Among the UOW participants, Faculty of Law, Humanities and Arts student, Emma Bellino, laid a wreath on behalf of the University’s Student Advisory Council (SAC) during the memorial service at the Cenotaph in Wollongong’s MacCabe Park while three other SAC members laid wreaths sponsored by the University in the National Commemorations held at the War Memorial in Canberra.

“I chose to be involved in the Remembrance Day service because I believe that it’s important to remember and honour the men and women who have risked, and/or sacrificed, their lives in war and peacekeeping missions,” Emma said.

“In 2014, I had the opportunity to go on a study tour to the Western Front where we saw the battlefields and an enormous number of graves and names of men on walls for the missing. Since then, ANZAC and Remembrance Days have been more meaningful to me.

“Having the opportunity to lay a wreath on this, the 100-year anniversary of Armistice Day and the end of World War One was very special.”

The University’s participation in commemorating the centenary of the World War One Armistice of 1918 comes four years after UOW launched an online exhibition entitled UOW Reflects on the Great War in 2014 to mark the 100th anniversary of the commencement of Australia’s deadliest war.

The interactive exhibit was designed not to proliferate particular nationalist narratives or advance historical or political agendas, but to share local, Illawarra experiences of the war. The intention was to encourage the local community and the institution to respectfully reflect on a momentous part of Australia’s past.

Australia’s population was approximately four million strong at the commencement of the war. 415,000 Australians enlisted from 1914 to 1918. On entry, 20,000 troops were committed to the war, 8,000 of whom would be killed at Gallipoli. More than 36,000 men were killed in France and Belgium in 1916 – 17, and by the end of the war Australia’s casualties totalled 62,000.
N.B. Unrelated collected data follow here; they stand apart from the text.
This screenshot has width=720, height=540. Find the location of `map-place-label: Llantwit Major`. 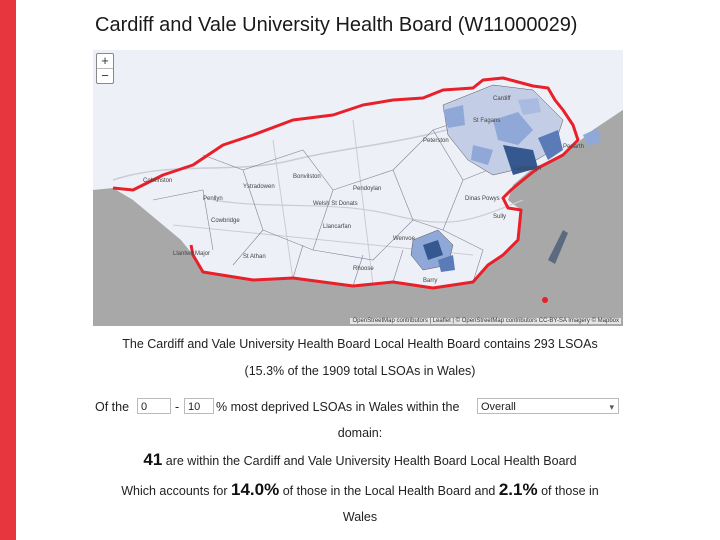

map-place-label: Llantwit Major is located at coordinates (192, 254).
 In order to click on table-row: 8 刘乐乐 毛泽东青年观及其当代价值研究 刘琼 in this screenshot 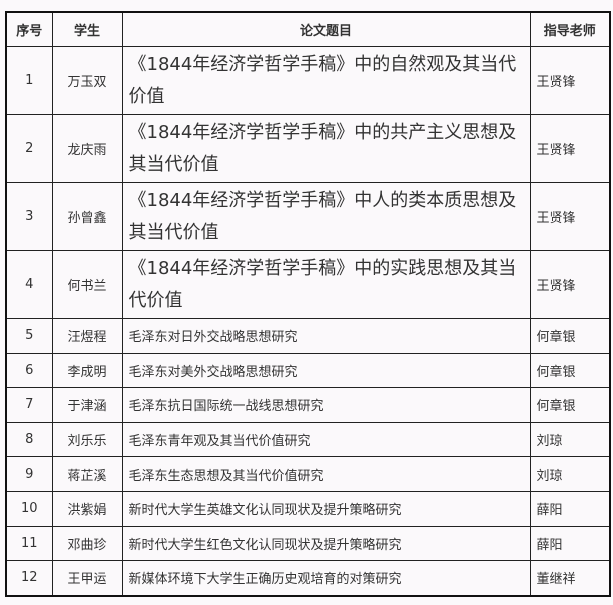, I will do `click(308, 440)`.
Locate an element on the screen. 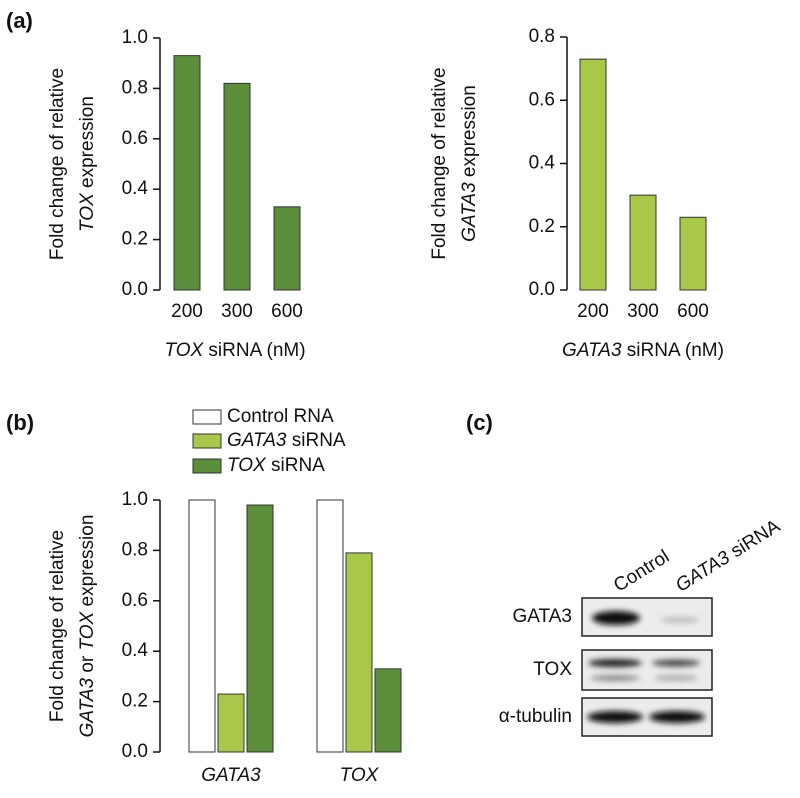 The height and width of the screenshot is (798, 800). legend-label: GATA3 siRNA is located at coordinates (286, 440).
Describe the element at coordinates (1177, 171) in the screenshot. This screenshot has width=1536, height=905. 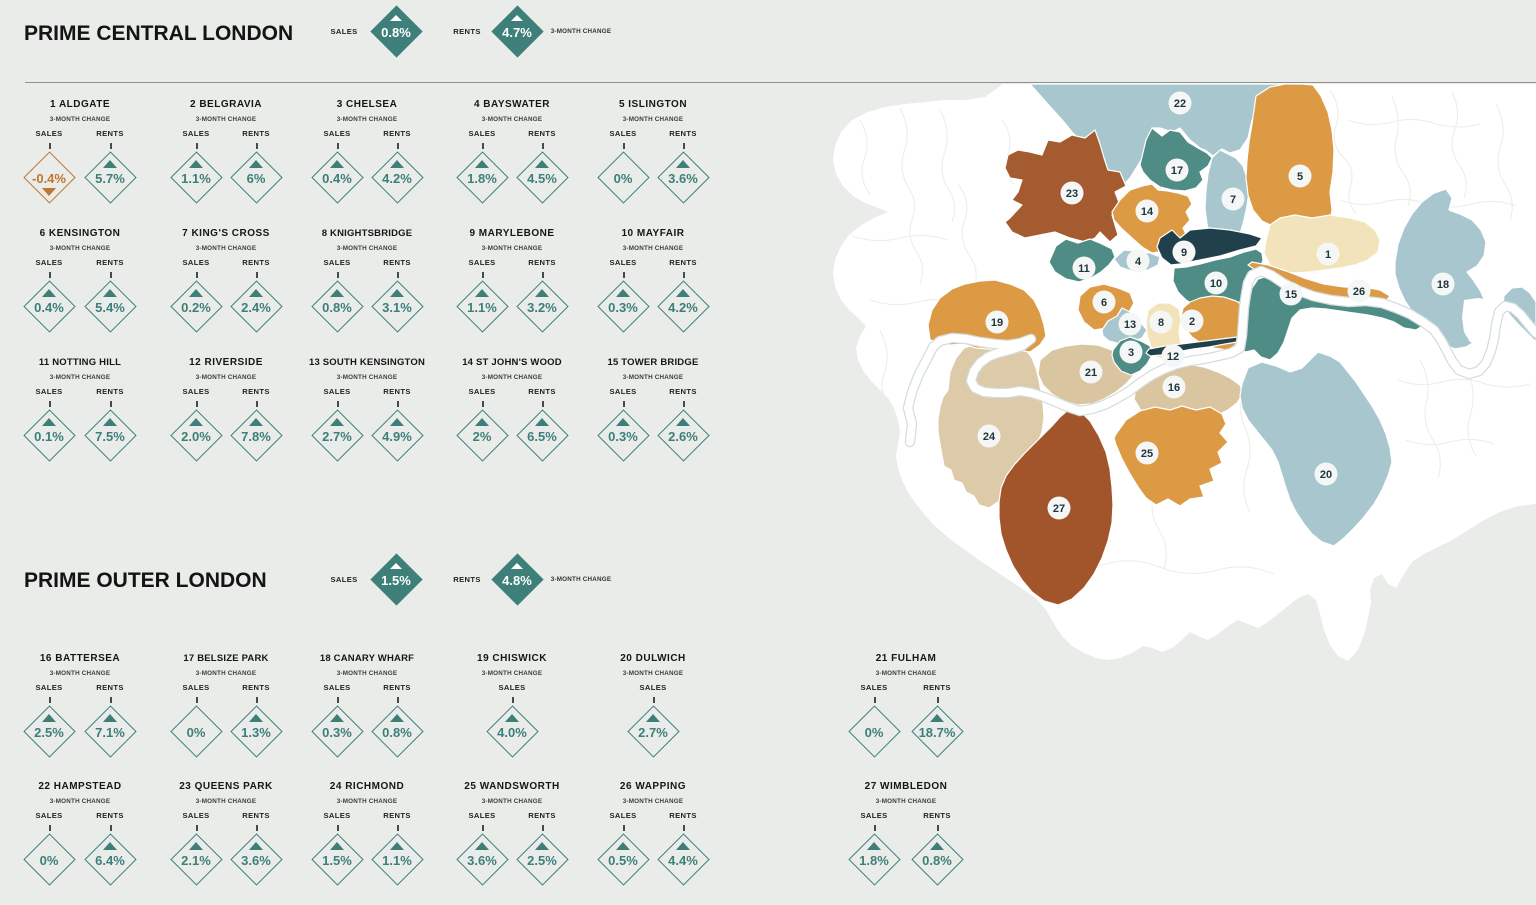
I see `svg-text: 17` at that location.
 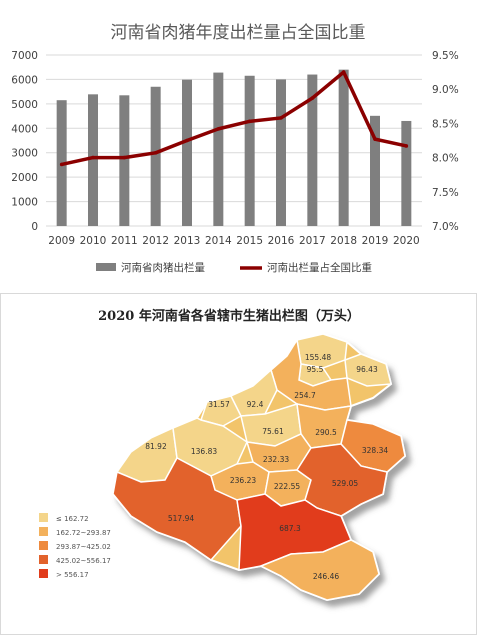 What do you see at coordinates (446, 227) in the screenshot?
I see `y-right-tick-label: 7.0%` at bounding box center [446, 227].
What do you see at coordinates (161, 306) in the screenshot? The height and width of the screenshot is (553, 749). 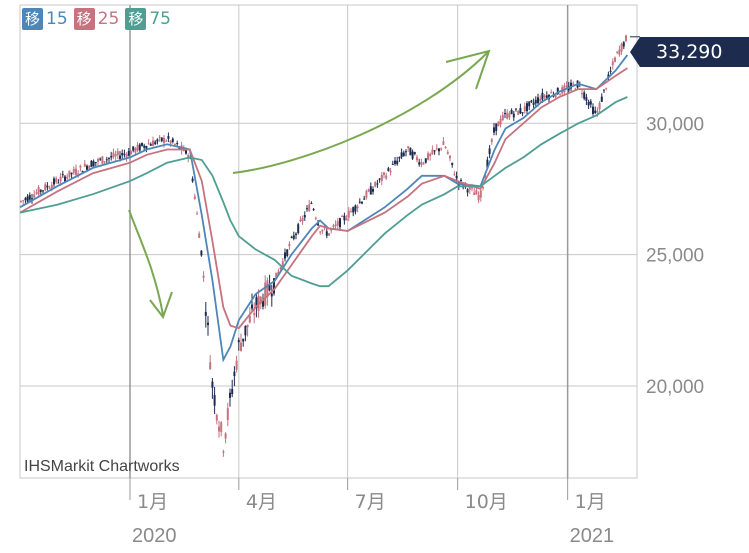 I see `annotation-arrowhead-down` at bounding box center [161, 306].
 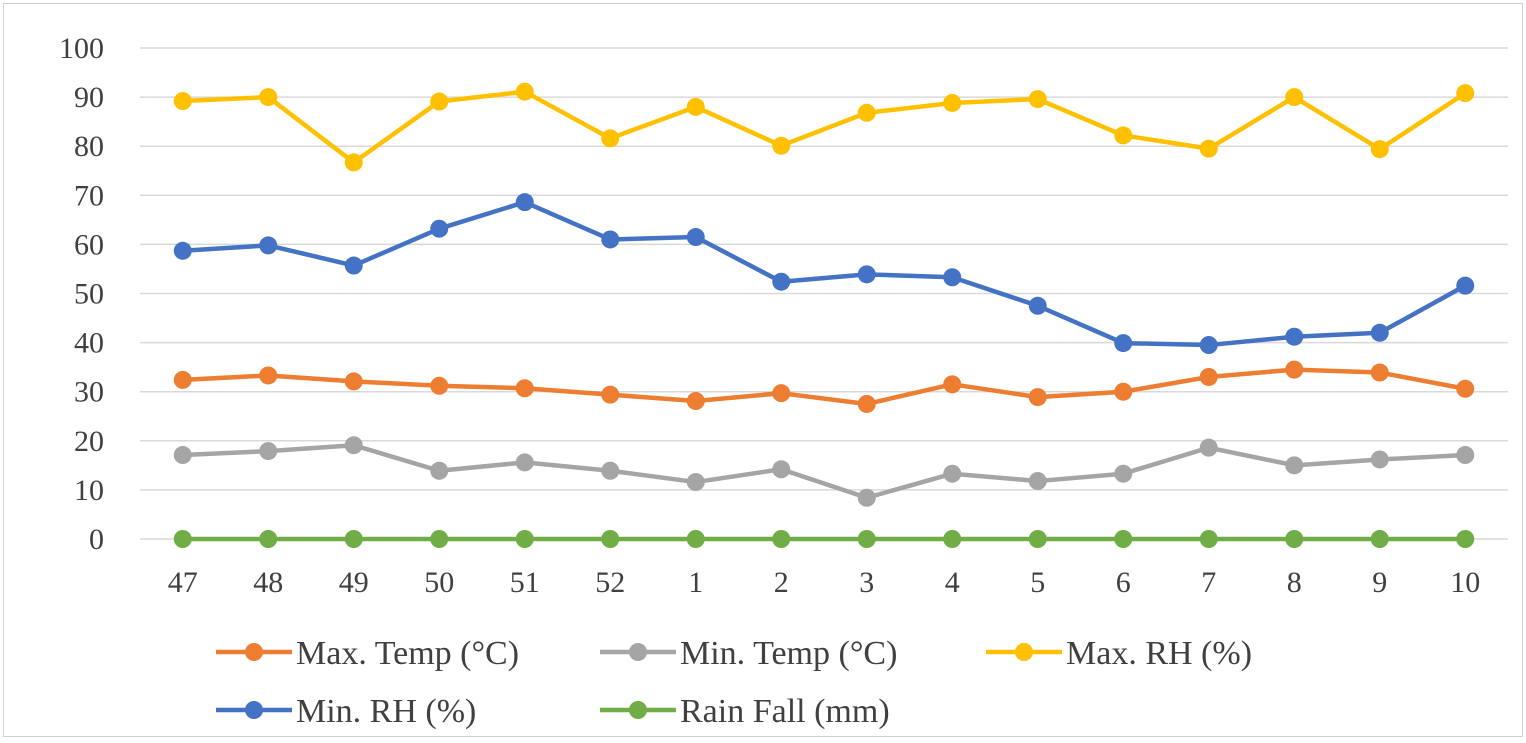 What do you see at coordinates (1119, 654) in the screenshot?
I see `legend-entry: Max. RH (%)` at bounding box center [1119, 654].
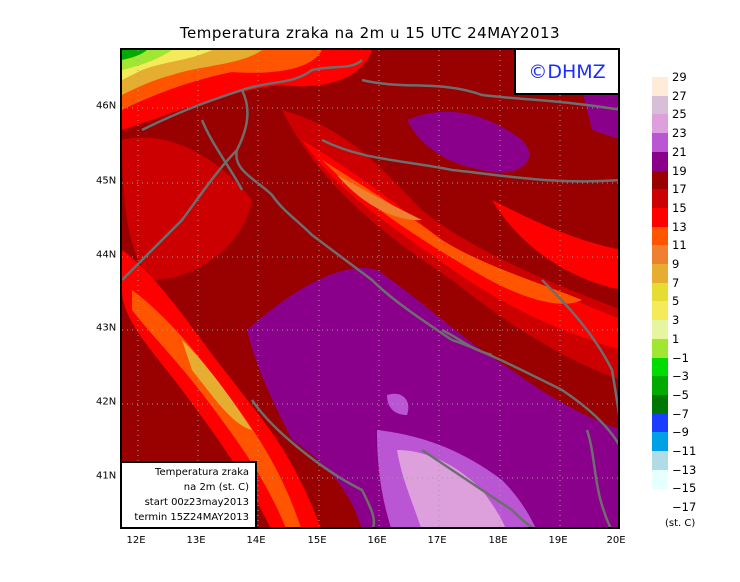 This screenshot has height=582, width=740. Describe the element at coordinates (136, 540) in the screenshot. I see `lon-label: 12E` at that location.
Reflecting on the sheer scale of loss, UOW war historian Jen Roberts has noted that “one in five of the men who embarked with the First AIF never came home”. The trauma of the war touched the new federated Australian nation-state as a whole, and it shaped regional and rural communities for years to come.

Ms Roberts wrote that the mass slaughtering of young Australian servicemen “created a measurable impact on their communities for ensuing generations who lived with the memories of loss; their ghosts faintly echo still”.
 

References

Meleah Hampton, ‘The Key to Victory: Australia’s Military Contribution on the Western Front’, in Kate Arrioti and James E. Bennett (eds), Australians and the First World War: Local-Global Connections and Contexts (Switzerland: Palgrave Macmillan, 2017), p. 27.

Stuart Macintyre, A Concise History of Australia, 4th ed. (Port Melbourne; Cambridge University Press, 2016), pp. 161 – 163.
Australian War Memorial, ‘Honour Their Spirit: Commemorating the Centenary of Armistice 2018’, https://www.awm.gov.au/commemoration/armistice, (accessed: 1 September 2018).

Jennifer Hawksley, ‘“Days of Tears and Longing”: War, Grief and Memory in the Illawarra’, BA (Hons) Dissertation, University of Wollongong, 2004, p. 1.
Hawksley, ‘“Tears and Longing”’, p. 8.